Core Responsibilities
1. Multi-Cloud Architecture & IaC
- Architect scalable, secure, and resilient cloud solutions across Azure and GCP using Infrastructure-as-Code (IaC) tools like Terraform or Bicep.
- Manage multi-cloud infrastructure, optimizing for cost, performance, and reliability with cloud-native services.
- Leverage Azure components (e.g., AAD, Azure Functions, Event Hubs, App GW, Virtual Network, NSG, Load Balancer, Azure VM) for microservices and solutions.
- Leverage GCP components (e.g., Cloud IAM, Cloud Functions, Pub/Sub, Cloud Load Balancing, VPC, Firewall Rules, Cloud Run, GKE, and Compute Engine) for microservices and solutions
- Implement IaC with version control and state management; orchestrate containerized apps using Docker and Kubernetes (AKS/GKE) with service mesh and autoscaling.
- Design disaster recovery, multi-region deployments, and governance via tagging and policies (e.g., Azure Policy).
- Manage databases like Azure SQL, PostgreSQL, MySQL, MongoDB, or TSDB.
2. DevOps & CI/CD Leadership
- Build and maintain CI/CD pipelines using GitHub Actions, Jenkins, or Azure DevOps with parallel execution, artifact management, and automated rollbacks.
- Automate deployment strategies (blue-green, canary, rolling updates, feature flags) to minimize downtime and risk.
- Integrate cloud services, troubleshoot issues, and automate security (vulnerability scanning, secrets management, compliance).
- Code in at least one of: Java, Python, Go, Node.js; experience with SRE development and OpenTelemetry.
3. RunOps & FinOps
- Ensure platform reliability and SLAs through RunOps processes and monitoring with Prometheus, Grafana, ELK Stack, DataDog, or New Relic.
- Develop observability dashboards for Azure/GCP services, set monitoring thresholds, KPIs, and SLAs, and manage large-scale observability data.
- Use tools like Log Analytics, App Dynamics, Splunk, and ServiceNow for monitoring and service management.
- Drive FinOps for cost optimization via resource rightsizing, autoscaling, and commitment-based discounts (e.g., Reservations, Savings Plans).
- Conduct compliance audits (ISO, SOC 2) and enforce security best practices.

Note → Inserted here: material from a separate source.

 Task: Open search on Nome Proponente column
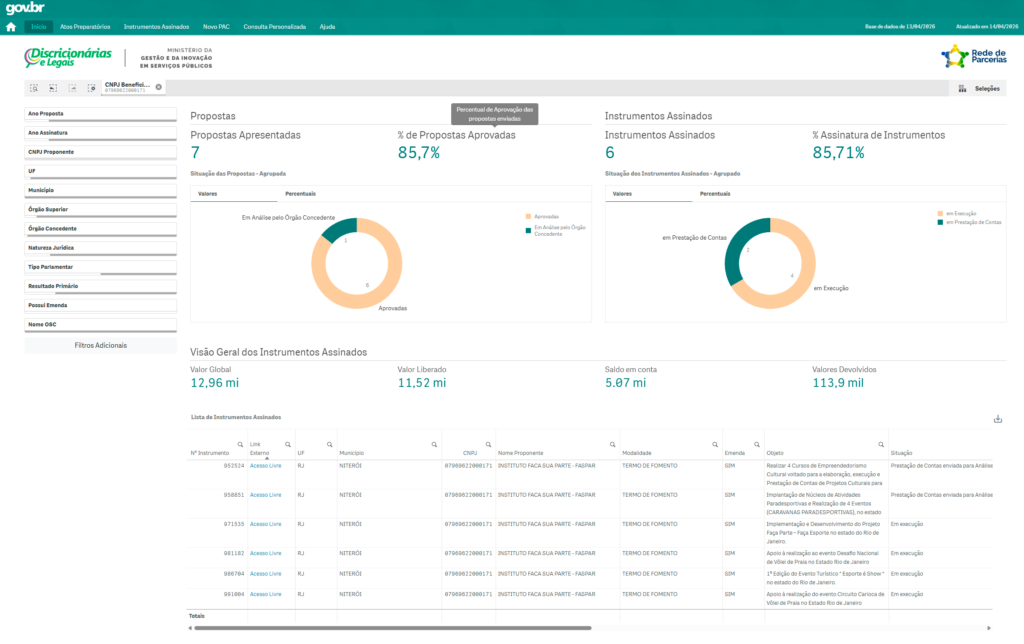tap(612, 443)
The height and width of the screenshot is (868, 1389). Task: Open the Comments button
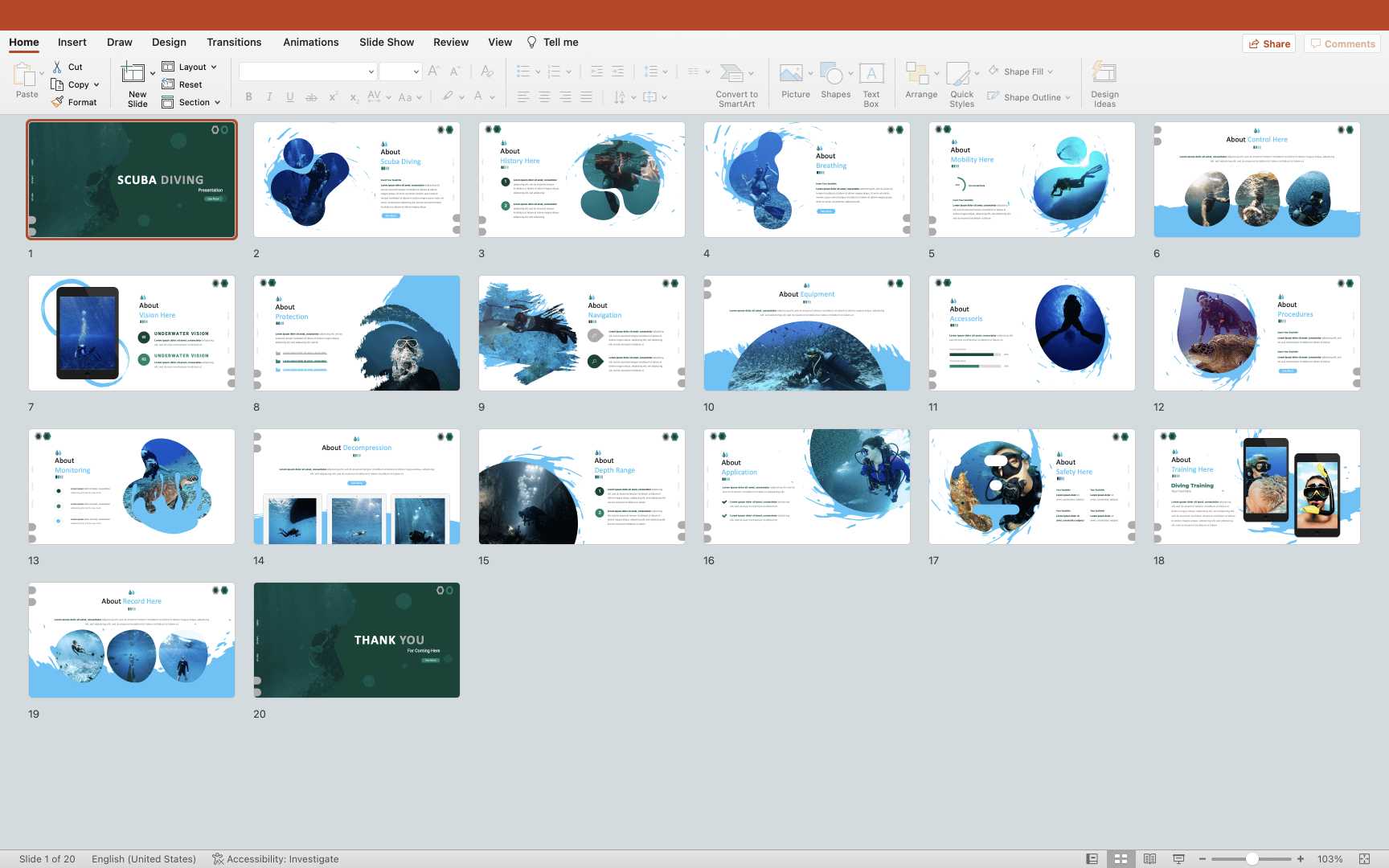pyautogui.click(x=1342, y=43)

4. Leadership & Team Development
- Mentor and train engineers, resolve client issues, and foster team morale.
- Proactively anticipate challenges, think strategically, and embrace continuous learning for professional growth.
Required Skills & Qualifications
- 10-15+ years in Cloud Engineering/Architecture, focusing on large-scale cloud solutions.
- Expert in Azure (Azure DevOps, AAD, Security Center) and strong GCP experience (networking, security, compute/data services).
- Proficient in IaC (Terraform, Bicep/ARM), Git, and CI/CD (GitHub Actions, Jenkins).
- Skilled in FinOps, cloud security, IAM/SSO (AAD), and compliance frameworks.
- Strong leadership, communication, and mentoring skills.
- Certifications: Azure Architect (AZ-305) or GCP Professional Cloud Architect (preferred).